**What the exercise asks:** Your answer must contain each line of the listing in which "Sale" appears, copied in full.

**Material for this exercise:**

[Start of Attachment]

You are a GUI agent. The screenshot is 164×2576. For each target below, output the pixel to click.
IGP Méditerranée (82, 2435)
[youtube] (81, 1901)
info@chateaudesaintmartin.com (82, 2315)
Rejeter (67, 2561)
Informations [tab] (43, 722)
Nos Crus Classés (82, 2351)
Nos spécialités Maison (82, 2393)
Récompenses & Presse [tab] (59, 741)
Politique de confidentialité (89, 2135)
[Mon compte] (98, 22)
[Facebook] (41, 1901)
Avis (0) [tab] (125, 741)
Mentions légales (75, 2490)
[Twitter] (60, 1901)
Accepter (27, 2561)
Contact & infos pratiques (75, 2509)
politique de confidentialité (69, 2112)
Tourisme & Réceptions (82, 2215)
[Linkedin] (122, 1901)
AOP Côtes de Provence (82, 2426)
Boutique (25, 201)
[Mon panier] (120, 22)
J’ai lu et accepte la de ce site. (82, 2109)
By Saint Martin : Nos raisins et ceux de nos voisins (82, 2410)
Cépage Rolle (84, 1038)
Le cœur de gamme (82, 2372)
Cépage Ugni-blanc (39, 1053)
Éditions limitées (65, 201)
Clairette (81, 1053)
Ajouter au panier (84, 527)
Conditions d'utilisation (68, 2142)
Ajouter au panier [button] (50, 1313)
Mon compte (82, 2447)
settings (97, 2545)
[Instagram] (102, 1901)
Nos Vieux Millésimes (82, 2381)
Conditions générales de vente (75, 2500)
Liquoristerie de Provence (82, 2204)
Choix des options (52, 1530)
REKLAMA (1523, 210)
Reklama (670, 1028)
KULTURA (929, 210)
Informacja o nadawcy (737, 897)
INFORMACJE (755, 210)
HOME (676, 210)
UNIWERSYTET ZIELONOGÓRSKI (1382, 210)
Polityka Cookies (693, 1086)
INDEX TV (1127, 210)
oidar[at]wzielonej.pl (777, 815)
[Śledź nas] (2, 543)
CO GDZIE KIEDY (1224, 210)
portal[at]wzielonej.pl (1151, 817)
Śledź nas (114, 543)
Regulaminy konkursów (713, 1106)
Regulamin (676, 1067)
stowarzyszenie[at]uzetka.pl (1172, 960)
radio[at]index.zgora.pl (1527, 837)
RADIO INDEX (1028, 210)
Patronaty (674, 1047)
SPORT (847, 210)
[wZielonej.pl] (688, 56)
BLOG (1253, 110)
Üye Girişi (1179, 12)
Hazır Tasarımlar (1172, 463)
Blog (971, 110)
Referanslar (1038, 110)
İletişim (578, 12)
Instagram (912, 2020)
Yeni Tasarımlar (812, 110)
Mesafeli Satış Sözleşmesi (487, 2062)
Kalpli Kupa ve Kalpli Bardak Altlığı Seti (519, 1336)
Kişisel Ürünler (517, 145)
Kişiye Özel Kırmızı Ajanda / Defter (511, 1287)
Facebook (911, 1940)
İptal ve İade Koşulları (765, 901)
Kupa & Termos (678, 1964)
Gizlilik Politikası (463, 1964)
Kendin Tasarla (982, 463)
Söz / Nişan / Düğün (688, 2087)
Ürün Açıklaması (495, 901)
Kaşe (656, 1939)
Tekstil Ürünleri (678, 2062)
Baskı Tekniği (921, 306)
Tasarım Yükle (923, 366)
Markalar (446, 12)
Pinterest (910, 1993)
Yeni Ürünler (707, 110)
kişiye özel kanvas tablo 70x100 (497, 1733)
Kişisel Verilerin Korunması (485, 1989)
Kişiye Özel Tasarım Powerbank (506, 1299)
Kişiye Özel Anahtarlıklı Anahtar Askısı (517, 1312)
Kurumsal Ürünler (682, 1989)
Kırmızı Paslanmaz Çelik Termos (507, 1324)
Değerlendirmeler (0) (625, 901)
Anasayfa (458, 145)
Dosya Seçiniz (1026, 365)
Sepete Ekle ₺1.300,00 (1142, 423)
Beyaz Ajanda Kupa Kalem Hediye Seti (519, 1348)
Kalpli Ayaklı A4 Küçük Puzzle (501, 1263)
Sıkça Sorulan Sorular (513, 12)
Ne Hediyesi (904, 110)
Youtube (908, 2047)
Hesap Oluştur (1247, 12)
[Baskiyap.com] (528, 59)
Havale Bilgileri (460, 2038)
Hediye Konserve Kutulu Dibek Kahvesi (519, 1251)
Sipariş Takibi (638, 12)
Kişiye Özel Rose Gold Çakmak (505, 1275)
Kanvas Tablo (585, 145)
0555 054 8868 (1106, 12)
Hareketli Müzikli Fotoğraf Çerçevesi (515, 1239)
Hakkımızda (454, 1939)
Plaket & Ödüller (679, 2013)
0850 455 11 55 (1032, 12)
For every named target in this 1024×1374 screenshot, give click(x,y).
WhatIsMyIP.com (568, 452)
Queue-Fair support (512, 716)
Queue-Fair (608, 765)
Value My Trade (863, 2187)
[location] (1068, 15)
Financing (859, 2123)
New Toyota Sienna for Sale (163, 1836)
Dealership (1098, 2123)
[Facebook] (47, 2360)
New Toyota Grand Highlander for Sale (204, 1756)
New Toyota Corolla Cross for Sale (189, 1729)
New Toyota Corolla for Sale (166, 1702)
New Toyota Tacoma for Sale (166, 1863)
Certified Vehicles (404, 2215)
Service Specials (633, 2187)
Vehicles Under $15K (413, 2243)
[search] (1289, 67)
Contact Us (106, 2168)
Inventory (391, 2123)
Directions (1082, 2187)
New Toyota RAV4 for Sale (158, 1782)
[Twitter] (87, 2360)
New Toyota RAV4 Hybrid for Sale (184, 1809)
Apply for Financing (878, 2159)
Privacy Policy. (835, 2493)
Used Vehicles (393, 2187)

[End of Attachment]

**Expected answer:**
New Toyota Sienna for Sale (163, 1836)
New Toyota Grand Highlander for Sale (204, 1756)
New Toyota Corolla Cross for Sale (189, 1729)
New Toyota Corolla for Sale (166, 1702)
New Toyota Tacoma for Sale (166, 1863)
New Toyota RAV4 for Sale (158, 1782)
New Toyota RAV4 Hybrid for Sale (184, 1809)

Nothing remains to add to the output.